A estiagem que assola um terço dos municípios do Paraná começa a afetar diretamente o preço de diversos produtos agrícolas, tanto no mercado de grãos como no de hortifrutigranjeiros em algumas regiões do Estado. No Leste e no Sudoeste - locais onde a seca está sendo mais rigorosa - a quebra da safra do milho, da soja e principalmente do feijão fez com que os preços desses grãos subissem quase 50% em um mês. No caso dos hortifruti, a situação é um pouco mais tranquila, mas além da estiagem no Paraná, as chuvas em Minas Gerais, São Paulo e no Rio de Janeiro também afetaram o abastecimento no Estado e, consequentemente, os valores de comercialização por aqui.
De acordo com Margorete Demarchi, engenheira agrônoma do Departamento de Economia Rural da Secretaria de Estado da Agricultura e Abastecimento (Deral/Seab), a cultura do feijão - por ser muito sensível a alterações climáticas - foi a mais afetada. Pelo levantamento do órgão, a saca de 60 quilos do feijão de cor (carioca) subiu de R$ 105 em meados de dezembro para R$ 156 agora em janeiro, um aumento de 49%. Já o preto saiu de R$ 67 para R$ 94, acréscimo de 40%. ''Além da seca, a área de plantio do grão caiu 27% neste ciclo o que agravou o problema'', diz a especialista, lembrando que o Estado é o maior produtor de feijão.

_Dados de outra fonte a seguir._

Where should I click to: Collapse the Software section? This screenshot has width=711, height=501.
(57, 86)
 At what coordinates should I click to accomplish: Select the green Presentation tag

No caso da soja e do milho, a situação de seca também afetou diretamente os preços de comercialização. A saca de 60 quilos do milho saltou de R$ 21 para R$ 23 entre dezembro e janeiro. Por outro lado, a saca da soja teve uma ascensão de R$ 40 para R$ 42. ''O milho subiu 10% e a soja 5%, e isso não é pouco. Certamente, foi a estiagem que deu uma quebra na produção destes grãos. No milho, de 14% até o último levantamento, e na soja, 10%'', comenta Demarchi.
Entre os hortifrutigranjeiros, a situação é um pouco mais amena. O diretor comercial da Central de Abastecimento do Paraná (Ceasa), Eduardo Pimentel, relata que duas situações precisam ser analisadas: as chuvas em São Paulo, Minas e Rio e a estiagem em algumas regiões do Paraná. Com a região de Curitiba pouco afetada pela seca, as chuvas nesses três estados foram a principal causa de aumento, principalmente no tomate e na batata. ''A batata chegou a subir 42%, mas como agora os produtos estão vindo de Santa Catarina, a situação está voltando ao normal nos últimos dias''.
Na região Norte do Paraná, a seca, seguida depois de chuva e sol fortes, fez com que alguns produtos acabassem ''cozinhando'' na lavoura. Rúcula e chicória ficaram em falta no mercado e outras folhosas, como o alface, acabaram tendo os preços bastante alterados. ''Tivemos um aumento nos valores devido a essas características, só não sabemos o percentual, porque não fizemos um levantamento em Londrina. Outros produtos como chuchu e couve-flor também sofreram elevação, mas devido à entressafra'', exemplifica Pimentel.